Distinctive Features

Wee is not just another web framework. It is completely different.

Continuations

You can use continuations to model the page flow of the your application, in the same way as you’d call a method in a GUI application. Continuations are optional; nothing in Wee depends on them. Example:

# you can write code like this:

if callcc YesNoMessageBox.new('Really?')
  # do something
else
  # something else
end

Without continuations one has to use (ugly) Continuation Passing Style (CPS):

call YesNoMessageBox.new('Really?') do |res|
  if res
    # do something
  else
    # something else
  end
end

Backtracking

Backtracking means that the user can naturally use the browsers back button despite Wee’s statefulness. This is not taken for granted for stateful web frameworks. Behind the scenes, Wee keeps multiple states of the application around with only little help by the programmer.

Components

Contrary to the widely used model/view/controller (MVC) paradigm, Wee tighly couples the controller and the view within a component. Components itself are highly decoupled from the rest of the application and can be reused to construct more complex applications. The powerful programmatic HTML rendering approach further reduces wasting the programmers mind by avoiding switching files (controller/view) or languages (Ruby/HTML). Therefore in Wee everything is written in Ruby. The programmatic HTML renderer is not just a simple HTML builder, it provides very powerful methods for easily generating HTML constructs and registering callbacks. Example:

#
# Generating a <select> tag
#

# select an object from these items
items = [1, 2, 3, 4]

# the labels shown to the user
labels = items.map {|i| i.to_s}

# render it
r.select_list(items).labels(labels).callback {|choosen| p choosen}

# render a multi-select list, with objects 2 and 4 selected
r.select_list(items).multi.labels(labels).selected([2,4])

Call/Answer mechanism

From callback handlers you can call other components which in turn replace the current components view. The called component can later return (or answer) back to the calling componenent. Example:

class YesNoMessageBox < Wee::Component
  def initialize(msg)
    super()
    @msg = msg
  end

  def render(r)
    r.bold(@msg)
    r.form do
      r.submit_button.value('YES').callback { answer true }
      r.space
      r.submit_button.value('No').callback { answer false }
    end
  end
end

# Use call (or callcc) as in the Continuation section above
# to call a component:
call YesNoMessageBox.new('Really?')

The classical Hello World Example

require 'rubygems' if RUBY_VERSION < "1.9"
require 'wee'

class HelloWorld < Wee::Component
 def initialize
   super
   add_decoration Wee::PageDecoration.new(title="Hello World")
 end

 def render(r)
   r.h1 "Hello World from Wee!"
   r.div.onclick_callback { p "clicked" }.with("click here")
 end
end

Wee.run(HelloWorld) if __FILE__ == $0
# Now point your browser to http://localhost:2000/

Installation

gem install wee

More Resources

• http://rubyforge.org/projects/wee

• http://www.ntecs.de/projects/wee/doc/rdoc/

• http://github.com/mneumann/wee

The last couple of days I spent refactoring my web application framework Wee, a Seaside-like framework for Ruby that I started back in 2004 with a lot of mental help from Avi Bryant (one of the main guys behind Seaside). It’s now approaching a 2.0 release. Wee is now fully Rack based (Rack is a commonly used Ruby Webserver Interface) and the code is in general even cleaner than it was before (huge parts were rewritten). Plus one cool feature: Continuations.

Continuations

Yesterday I finally thought it’s time to put back in continuations mainly because of some very interesting developments (i.e. patches) for Ruby 1.8.x, which seems to fix memory leaks that occured when using continuations.
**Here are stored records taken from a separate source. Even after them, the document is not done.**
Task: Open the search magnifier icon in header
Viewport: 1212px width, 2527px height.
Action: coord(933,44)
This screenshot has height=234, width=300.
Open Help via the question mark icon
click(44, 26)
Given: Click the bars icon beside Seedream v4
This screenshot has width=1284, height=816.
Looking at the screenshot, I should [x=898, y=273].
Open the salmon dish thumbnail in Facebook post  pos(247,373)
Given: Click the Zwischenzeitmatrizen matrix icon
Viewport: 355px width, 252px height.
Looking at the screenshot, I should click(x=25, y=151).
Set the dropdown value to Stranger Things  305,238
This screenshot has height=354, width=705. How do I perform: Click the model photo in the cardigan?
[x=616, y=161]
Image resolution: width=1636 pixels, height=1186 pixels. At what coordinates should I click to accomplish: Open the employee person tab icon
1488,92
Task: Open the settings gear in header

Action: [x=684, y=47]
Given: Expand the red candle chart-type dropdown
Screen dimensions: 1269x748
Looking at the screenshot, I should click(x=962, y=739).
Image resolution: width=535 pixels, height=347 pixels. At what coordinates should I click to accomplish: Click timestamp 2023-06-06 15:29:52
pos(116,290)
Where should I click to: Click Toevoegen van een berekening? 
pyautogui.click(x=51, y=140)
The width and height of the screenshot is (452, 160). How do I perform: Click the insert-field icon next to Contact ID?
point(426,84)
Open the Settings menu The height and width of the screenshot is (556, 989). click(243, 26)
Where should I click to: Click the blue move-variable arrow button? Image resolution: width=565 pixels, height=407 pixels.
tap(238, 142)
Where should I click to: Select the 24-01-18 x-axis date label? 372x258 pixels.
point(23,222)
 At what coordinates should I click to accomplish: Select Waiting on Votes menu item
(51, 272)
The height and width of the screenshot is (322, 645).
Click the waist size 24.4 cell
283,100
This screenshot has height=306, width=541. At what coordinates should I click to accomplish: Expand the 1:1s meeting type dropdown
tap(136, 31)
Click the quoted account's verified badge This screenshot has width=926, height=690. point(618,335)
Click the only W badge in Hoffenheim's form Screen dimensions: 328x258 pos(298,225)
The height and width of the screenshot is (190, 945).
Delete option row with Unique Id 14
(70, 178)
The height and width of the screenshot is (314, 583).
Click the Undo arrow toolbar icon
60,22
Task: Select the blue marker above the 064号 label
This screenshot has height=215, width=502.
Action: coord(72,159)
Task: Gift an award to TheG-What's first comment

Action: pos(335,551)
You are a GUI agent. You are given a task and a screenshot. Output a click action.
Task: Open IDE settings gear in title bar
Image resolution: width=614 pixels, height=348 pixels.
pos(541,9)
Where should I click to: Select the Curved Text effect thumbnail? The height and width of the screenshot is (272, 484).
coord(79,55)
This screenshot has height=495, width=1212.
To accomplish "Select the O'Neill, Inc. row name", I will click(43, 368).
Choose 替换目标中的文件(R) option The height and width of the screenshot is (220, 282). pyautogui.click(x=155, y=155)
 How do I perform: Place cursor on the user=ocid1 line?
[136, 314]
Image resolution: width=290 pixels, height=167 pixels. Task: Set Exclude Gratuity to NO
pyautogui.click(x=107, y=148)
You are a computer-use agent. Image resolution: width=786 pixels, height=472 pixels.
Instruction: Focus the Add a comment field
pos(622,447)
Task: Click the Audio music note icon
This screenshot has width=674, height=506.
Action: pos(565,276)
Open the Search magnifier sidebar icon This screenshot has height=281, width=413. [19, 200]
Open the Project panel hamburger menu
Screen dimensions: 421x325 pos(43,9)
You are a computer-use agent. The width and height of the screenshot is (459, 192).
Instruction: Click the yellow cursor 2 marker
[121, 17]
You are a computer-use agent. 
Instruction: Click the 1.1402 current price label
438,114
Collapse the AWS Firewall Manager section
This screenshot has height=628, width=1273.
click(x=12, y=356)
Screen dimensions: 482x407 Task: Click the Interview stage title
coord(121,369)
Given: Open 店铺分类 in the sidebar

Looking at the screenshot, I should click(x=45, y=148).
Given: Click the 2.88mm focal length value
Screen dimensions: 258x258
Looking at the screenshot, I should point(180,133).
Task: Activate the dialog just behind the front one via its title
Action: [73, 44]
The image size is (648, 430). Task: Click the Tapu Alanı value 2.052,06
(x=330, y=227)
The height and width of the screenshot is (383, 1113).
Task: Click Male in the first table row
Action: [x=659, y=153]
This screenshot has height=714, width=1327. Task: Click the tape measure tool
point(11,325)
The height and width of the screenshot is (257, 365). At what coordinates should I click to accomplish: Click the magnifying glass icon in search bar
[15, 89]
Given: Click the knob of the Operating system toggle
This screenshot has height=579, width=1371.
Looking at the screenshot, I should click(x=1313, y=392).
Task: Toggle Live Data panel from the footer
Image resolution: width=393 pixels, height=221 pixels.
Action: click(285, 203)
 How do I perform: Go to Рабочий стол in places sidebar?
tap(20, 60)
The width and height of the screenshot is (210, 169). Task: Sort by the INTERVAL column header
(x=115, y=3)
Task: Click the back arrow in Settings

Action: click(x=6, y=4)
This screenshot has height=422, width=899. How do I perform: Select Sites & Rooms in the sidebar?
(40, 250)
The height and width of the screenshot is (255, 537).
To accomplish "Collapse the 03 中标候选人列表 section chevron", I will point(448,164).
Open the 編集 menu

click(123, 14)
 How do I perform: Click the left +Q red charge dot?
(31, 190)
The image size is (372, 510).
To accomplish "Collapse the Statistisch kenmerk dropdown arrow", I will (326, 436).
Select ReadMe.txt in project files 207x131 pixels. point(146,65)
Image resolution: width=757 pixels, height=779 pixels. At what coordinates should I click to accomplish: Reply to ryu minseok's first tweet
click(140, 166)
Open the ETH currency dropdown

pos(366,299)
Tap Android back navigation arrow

Continuations in Wee were never used as extensively as they were used in Seaside. And it’s interesting to read that Seaside 2.8 reduced heavy usage of continuations – something that Wee did from the beginning :)

An example says more than thousands words, so here we go:

require 'wee'

class Page < Wee::Component
  def initialize
    add_decoration Wee::PageDecoration.new('Title')
    super
  end
  def render(r)
    r.anchor.callback {
      if callcc YesNoMessageBox.new('Really delete?')
        callcc InfoMessageBox.new('Deleted!')
      else
        callcc InfoMessageBox.new('Deleted action aborted')
      end
    }.with("delete?")
  end
end

class InfoMessageBox < Wee::Component
  def initialize(msg)
    @msg = msg
    super()
  end

  def render(r)
    r.h1(@msg)
    r.anchor.callback { answer }.with('OK')
  end
end

class YesNoMessageBox < InfoMessageBox
  def render(r)
    r.h1(@msg)
    r.anchor.callback { answer true }.with('YES')
    r.space(1)
    r.anchor.callback { answer false }.with('NO')
  end
end

Wee.runcc(Page)

The interesting part of this example is the anchor tag callback handler of component Page. When clicked it will display a YES/NO message box which will return true if you clicked on YES, otherwise false. When it returns, execution resumes exactly at the point after the callcc call. In fact, callcc returns the return value of the called component. A called component returns by calling the answer method (it behaves mostly like the regular return statement). The concrete mechanism how this all works out is a bit more complicated as it involves installing and removing several decorations to delegate rendering and catch exceptions upon answer, but this is totally unrelated to continuations.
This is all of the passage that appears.